Jovem foi morta em uma comunidade do Rio de Janeiro, durante operação policial

Da Redação Publicado em 10/06/2021, às 14h05 - Atualizado às 14h07

Kathlen Romeu morreu após levar tiro em operação policial no Rio - Globo/Instagram
Kathlen Romeu morreu após levar tiro em operação policial no Rio - Globo/Instagram

Jaqueline Romeu, mãe de Kathlen Romeu, falou pela primeira na TV sobre a morte da filha, grávida, de 24 anos, atingida por um tiro de fuzil na comunidade do Lins de Vasconcelos, na Zona Norte do Rio de Janeiro. No ‘Encontro’ desta quinta-feira (10), a mulher clamou por justiça e lamentou que as pessoas da favela ainda são excluídas pelos olhos sociais.

"Parece que as vidas só importam na Zona Sul. Tudo que nos é ensinado parece que é perdido no meio do caminho, nós não somos respeitados por sermos negros e favelados. Devastaram a minha vida, a vida da minha família. Kathlen foi arrancada de nós brutalmente", lamentou Jaqueline, emocionada.

A tragédia aconteceu na tarde da última terça-feira (8), quando a jovem foi ao local para visitar a avó e a tia.

"Não importa de onde saiu o tiro, o importante é a reformulação do modus operandi truculento e desumano das ações policiais. A forma como se dão as abordagens em comunidades precisa ser mudada", pontuou Luciano, pai da vítima, também presente na atração da TV Globo.

A mãe de Kathlen fez um novo apelo às autoridades, para que haja justiça pelas mortes acidentais em confrontos policiais, e pediu um basta na violência dentro das favelas. 

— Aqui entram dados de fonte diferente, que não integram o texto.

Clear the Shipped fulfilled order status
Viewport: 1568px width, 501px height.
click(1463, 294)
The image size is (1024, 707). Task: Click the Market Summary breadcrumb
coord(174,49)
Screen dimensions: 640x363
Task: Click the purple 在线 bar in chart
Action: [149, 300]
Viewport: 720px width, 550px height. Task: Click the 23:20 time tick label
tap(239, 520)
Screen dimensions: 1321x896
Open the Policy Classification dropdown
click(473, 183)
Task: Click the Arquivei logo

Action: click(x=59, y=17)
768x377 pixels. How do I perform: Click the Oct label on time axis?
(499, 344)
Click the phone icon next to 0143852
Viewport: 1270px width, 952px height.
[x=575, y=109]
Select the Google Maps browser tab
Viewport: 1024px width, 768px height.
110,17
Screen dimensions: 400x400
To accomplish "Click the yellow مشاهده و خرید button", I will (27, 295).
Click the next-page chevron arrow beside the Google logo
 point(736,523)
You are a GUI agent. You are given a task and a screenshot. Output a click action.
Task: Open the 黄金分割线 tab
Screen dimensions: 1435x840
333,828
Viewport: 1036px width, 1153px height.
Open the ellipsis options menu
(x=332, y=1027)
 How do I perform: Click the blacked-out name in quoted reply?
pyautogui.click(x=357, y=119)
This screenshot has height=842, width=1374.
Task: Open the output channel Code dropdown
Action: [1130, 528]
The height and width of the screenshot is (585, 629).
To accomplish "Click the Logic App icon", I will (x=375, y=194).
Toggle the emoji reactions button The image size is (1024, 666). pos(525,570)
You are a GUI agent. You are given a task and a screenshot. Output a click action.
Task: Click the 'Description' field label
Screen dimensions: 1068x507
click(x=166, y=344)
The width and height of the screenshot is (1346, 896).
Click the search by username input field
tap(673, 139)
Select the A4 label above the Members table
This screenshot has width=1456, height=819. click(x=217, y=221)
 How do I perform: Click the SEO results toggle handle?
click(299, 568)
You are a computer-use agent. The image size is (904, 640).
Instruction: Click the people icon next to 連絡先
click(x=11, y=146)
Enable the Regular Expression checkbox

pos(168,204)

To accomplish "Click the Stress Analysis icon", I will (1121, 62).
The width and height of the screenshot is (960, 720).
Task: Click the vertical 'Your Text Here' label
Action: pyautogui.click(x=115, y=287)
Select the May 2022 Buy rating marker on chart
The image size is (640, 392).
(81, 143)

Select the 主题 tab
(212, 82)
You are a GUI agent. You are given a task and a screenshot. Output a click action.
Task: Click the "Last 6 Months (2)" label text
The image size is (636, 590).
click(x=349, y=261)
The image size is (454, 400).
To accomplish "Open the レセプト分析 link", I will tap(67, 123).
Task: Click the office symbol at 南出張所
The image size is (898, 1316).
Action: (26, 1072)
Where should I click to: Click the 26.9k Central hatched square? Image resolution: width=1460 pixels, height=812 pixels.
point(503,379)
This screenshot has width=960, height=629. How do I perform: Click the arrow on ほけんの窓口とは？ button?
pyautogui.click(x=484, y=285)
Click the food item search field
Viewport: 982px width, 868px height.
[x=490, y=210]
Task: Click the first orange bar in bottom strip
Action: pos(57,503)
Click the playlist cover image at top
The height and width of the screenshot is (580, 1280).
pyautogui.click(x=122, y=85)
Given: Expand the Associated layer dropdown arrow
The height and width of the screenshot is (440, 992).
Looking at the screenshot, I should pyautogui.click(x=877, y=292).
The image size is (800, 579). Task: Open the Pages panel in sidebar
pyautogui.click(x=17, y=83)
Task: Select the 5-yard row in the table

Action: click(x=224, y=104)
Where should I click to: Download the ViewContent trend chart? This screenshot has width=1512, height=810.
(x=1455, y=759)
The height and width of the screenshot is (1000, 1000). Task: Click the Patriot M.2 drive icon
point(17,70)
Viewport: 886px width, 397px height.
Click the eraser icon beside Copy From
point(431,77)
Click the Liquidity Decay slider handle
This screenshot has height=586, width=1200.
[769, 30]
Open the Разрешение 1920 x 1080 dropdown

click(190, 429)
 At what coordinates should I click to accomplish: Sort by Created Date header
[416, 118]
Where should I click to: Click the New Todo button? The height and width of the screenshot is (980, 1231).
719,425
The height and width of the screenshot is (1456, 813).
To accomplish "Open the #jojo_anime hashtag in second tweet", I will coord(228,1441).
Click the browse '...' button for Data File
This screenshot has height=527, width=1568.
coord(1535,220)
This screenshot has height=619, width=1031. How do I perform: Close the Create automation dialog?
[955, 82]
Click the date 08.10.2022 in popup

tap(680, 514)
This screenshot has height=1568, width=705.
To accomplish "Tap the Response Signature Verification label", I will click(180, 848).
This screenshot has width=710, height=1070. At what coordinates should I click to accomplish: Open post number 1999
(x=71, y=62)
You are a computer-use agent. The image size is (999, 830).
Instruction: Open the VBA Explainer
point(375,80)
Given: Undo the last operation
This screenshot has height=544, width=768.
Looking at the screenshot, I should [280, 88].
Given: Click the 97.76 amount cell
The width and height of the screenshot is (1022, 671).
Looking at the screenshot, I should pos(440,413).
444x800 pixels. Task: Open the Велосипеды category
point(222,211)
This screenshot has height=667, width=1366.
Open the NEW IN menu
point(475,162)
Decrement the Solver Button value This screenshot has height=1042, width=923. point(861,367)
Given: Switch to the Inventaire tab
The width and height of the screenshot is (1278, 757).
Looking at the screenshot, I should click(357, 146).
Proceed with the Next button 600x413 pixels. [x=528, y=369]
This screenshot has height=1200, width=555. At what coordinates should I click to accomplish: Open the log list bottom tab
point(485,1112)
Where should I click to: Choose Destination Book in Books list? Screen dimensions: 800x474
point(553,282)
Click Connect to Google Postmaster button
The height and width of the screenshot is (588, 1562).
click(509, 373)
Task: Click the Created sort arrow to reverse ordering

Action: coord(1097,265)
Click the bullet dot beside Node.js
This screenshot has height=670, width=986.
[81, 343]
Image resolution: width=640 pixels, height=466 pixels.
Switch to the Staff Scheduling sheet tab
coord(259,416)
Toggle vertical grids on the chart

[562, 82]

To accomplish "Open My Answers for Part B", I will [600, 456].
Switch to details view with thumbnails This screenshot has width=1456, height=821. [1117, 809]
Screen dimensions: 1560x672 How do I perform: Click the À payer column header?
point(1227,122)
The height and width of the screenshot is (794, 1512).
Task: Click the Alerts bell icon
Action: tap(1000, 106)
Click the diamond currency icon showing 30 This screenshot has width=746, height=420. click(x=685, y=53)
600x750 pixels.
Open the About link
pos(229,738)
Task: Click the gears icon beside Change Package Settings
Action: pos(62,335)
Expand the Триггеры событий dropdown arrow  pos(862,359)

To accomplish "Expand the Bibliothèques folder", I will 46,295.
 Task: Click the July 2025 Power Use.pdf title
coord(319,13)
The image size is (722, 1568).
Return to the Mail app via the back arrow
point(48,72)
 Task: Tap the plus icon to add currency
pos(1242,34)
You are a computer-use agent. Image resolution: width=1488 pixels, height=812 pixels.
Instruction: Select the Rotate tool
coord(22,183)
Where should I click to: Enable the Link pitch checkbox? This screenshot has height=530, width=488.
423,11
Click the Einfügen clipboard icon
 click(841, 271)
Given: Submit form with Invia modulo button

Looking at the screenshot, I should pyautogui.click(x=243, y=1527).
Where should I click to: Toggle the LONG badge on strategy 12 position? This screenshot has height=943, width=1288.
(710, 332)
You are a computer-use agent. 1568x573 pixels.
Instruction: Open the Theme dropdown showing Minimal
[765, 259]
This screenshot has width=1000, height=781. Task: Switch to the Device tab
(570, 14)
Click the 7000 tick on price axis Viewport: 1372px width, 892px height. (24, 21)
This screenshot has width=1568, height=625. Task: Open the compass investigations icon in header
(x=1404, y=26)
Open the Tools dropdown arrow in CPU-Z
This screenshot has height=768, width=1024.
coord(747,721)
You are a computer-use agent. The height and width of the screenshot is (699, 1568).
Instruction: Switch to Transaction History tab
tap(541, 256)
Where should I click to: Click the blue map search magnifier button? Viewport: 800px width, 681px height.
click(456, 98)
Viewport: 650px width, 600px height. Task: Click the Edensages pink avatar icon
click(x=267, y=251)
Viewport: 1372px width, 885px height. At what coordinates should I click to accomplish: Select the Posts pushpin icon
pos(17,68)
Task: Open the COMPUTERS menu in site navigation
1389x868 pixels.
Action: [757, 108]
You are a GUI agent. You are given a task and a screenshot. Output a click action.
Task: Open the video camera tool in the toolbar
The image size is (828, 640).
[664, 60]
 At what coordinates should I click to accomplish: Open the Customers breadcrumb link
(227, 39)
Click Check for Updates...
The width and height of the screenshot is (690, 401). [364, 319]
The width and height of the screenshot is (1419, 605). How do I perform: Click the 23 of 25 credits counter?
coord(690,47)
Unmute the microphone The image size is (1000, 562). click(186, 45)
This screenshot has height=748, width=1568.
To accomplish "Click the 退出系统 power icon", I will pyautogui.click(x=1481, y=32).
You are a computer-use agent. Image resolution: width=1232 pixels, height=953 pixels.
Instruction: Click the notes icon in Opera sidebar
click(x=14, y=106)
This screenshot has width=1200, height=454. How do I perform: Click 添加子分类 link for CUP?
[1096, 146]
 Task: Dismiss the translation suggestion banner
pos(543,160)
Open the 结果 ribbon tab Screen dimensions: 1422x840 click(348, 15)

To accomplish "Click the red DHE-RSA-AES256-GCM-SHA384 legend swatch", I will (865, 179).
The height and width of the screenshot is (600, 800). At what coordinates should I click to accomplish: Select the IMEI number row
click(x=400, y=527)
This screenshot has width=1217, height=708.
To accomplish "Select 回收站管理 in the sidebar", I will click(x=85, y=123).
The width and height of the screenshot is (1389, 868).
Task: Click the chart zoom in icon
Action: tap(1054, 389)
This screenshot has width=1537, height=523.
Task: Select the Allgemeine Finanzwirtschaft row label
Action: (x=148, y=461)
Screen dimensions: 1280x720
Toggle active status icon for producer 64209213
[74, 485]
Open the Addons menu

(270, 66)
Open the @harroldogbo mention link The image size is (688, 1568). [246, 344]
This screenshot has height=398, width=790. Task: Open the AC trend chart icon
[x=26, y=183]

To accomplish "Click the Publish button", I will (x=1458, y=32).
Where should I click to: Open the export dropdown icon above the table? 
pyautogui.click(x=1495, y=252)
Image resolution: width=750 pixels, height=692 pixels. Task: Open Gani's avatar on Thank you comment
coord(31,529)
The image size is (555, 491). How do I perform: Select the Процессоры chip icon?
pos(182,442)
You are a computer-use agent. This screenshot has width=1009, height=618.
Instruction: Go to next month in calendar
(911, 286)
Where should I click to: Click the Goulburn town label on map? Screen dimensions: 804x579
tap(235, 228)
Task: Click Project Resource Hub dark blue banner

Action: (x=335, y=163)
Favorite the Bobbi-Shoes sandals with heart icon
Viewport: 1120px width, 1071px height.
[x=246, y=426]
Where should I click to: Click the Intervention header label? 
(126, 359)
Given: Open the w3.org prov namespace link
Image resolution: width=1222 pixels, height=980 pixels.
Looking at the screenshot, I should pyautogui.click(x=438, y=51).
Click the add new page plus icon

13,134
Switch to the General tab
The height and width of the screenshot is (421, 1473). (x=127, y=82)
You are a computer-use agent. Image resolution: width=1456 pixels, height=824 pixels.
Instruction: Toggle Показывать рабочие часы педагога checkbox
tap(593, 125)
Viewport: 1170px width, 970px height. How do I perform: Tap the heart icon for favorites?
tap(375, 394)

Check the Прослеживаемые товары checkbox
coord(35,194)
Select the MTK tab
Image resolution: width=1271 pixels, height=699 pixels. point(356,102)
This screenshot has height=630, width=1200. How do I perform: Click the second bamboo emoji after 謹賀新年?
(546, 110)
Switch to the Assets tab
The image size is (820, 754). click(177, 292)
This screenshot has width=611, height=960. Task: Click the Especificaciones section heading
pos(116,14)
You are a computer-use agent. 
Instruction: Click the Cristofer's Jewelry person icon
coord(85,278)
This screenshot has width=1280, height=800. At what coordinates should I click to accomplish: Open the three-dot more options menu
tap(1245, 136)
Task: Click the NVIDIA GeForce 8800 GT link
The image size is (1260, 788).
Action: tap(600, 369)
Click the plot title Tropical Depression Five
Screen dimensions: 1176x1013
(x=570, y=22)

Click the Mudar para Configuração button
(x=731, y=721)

"O Estado está doente, agoniza, e nós estamos pagando a conta. De acordo com a nota da polícia, os policiais foram atacados a tiros por criminosos, mas ninguém quer escutar a gente. Não tenho mais vida sem a minha filha, fiz tudo por ela e para ela, enterraram os nossos sonhos. Eu queria ter levado esse tiro, sou covarde, e estou tentando inventar uma mentira na minha cabeça para continuar”, pontuou.

"Se fosse o filho de um desembargador, de um juiz, teria uma resposta imediata, eu quero resposta. Kathlen é minha filha. Peço justiça, não sei que justiça, mas essa morte não pode ser em vão. Vidas negras e faveladas importam, sim!", concluiu.